» THE PROBLEM
The output must be the data, printed exactly as written.

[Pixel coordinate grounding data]
━━━━

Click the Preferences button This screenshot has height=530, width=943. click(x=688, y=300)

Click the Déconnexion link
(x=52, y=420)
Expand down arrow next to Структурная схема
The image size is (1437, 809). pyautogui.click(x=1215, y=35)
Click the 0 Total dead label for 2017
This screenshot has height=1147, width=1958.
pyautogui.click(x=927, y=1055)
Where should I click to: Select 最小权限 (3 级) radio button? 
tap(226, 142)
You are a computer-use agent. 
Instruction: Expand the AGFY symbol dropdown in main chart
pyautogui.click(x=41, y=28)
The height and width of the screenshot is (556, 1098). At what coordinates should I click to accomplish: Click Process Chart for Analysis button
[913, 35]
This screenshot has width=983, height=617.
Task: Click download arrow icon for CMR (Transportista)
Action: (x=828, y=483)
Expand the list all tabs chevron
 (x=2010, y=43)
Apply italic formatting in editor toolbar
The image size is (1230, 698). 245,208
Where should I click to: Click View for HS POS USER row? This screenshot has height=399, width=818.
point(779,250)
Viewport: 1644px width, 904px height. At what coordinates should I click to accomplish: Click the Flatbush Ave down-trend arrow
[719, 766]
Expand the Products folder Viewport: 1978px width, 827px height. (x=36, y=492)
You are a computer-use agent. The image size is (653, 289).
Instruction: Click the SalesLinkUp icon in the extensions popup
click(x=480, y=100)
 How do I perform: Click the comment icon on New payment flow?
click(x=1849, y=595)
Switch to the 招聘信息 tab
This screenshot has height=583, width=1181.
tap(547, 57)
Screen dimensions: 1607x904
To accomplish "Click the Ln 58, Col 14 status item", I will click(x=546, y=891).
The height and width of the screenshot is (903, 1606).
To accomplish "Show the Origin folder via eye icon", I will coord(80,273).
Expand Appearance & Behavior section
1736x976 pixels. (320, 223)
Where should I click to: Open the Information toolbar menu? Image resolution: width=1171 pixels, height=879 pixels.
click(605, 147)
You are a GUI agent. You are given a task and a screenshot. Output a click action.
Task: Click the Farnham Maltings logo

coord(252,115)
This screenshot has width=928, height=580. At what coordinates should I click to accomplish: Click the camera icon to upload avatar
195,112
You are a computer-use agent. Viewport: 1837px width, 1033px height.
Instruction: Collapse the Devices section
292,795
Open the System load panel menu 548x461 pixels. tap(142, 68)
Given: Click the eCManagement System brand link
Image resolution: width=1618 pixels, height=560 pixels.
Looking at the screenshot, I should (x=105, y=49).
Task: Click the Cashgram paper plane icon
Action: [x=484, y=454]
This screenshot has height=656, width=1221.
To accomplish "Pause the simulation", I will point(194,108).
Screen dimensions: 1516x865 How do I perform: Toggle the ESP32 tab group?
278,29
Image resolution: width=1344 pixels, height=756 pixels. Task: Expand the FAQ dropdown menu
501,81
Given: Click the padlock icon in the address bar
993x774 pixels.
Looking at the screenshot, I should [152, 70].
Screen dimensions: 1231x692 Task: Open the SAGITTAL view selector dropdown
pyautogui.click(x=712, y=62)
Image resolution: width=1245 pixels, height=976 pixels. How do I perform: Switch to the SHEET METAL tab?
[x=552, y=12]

━━━━

» SOLUTION
Click the Preferences button This screenshot has height=530, width=943. click(x=688, y=300)

Click the Déconnexion link
(x=52, y=420)
Expand down arrow next to Структурная схема
The image size is (1437, 809). pyautogui.click(x=1215, y=35)
Click the 0 Total dead label for 2017
This screenshot has height=1147, width=1958.
pyautogui.click(x=927, y=1055)
Where should I click to: Select 最小权限 (3 级) radio button? 
tap(226, 142)
You are a computer-use agent. 
Instruction: Expand the AGFY symbol dropdown in main chart
pyautogui.click(x=41, y=28)
The height and width of the screenshot is (556, 1098). At what coordinates should I click to accomplish: Click Process Chart for Analysis button
[913, 35]
This screenshot has width=983, height=617.
Task: Click download arrow icon for CMR (Transportista)
Action: (x=828, y=483)
Expand the list all tabs chevron
 (x=2010, y=43)
Apply italic formatting in editor toolbar
The image size is (1230, 698). 245,208
Where should I click to: Click View for HS POS USER row? This screenshot has height=399, width=818.
point(779,250)
Viewport: 1644px width, 904px height. At what coordinates should I click to accomplish: Click the Flatbush Ave down-trend arrow
[719, 766]
Expand the Products folder Viewport: 1978px width, 827px height. (x=36, y=492)
You are a computer-use agent. The image size is (653, 289).
Instruction: Click the SalesLinkUp icon in the extensions popup
click(x=480, y=100)
 How do I perform: Click the comment icon on New payment flow?
click(x=1849, y=595)
Switch to the 招聘信息 tab
This screenshot has height=583, width=1181.
tap(547, 57)
Screen dimensions: 1607x904
To accomplish "Click the Ln 58, Col 14 status item", I will click(x=546, y=891).
The height and width of the screenshot is (903, 1606).
To accomplish "Show the Origin folder via eye icon", I will coord(80,273).
Expand Appearance & Behavior section
1736x976 pixels. (320, 223)
Where should I click to: Open the Information toolbar menu? Image resolution: width=1171 pixels, height=879 pixels.
click(605, 147)
You are a GUI agent. You are given a task and a screenshot. Output a click action.
Task: Click the Farnham Maltings logo

coord(252,115)
This screenshot has width=928, height=580. At what coordinates should I click to accomplish: Click the camera icon to upload avatar
195,112
You are a computer-use agent. Viewport: 1837px width, 1033px height.
Instruction: Collapse the Devices section
292,795
Open the System load panel menu 548x461 pixels. tap(142, 68)
Given: Click the eCManagement System brand link
Image resolution: width=1618 pixels, height=560 pixels.
Looking at the screenshot, I should (x=105, y=49).
Task: Click the Cashgram paper plane icon
Action: [x=484, y=454]
This screenshot has height=656, width=1221.
To accomplish "Pause the simulation", I will point(194,108).
Screen dimensions: 1516x865 How do I perform: Toggle the ESP32 tab group?
278,29
Image resolution: width=1344 pixels, height=756 pixels. Task: Expand the FAQ dropdown menu
501,81
Given: Click the padlock icon in the address bar
993x774 pixels.
Looking at the screenshot, I should [152, 70].
Screen dimensions: 1231x692 Task: Open the SAGITTAL view selector dropdown
pyautogui.click(x=712, y=62)
Image resolution: width=1245 pixels, height=976 pixels. How do I perform: Switch to the SHEET METAL tab?
[x=552, y=12]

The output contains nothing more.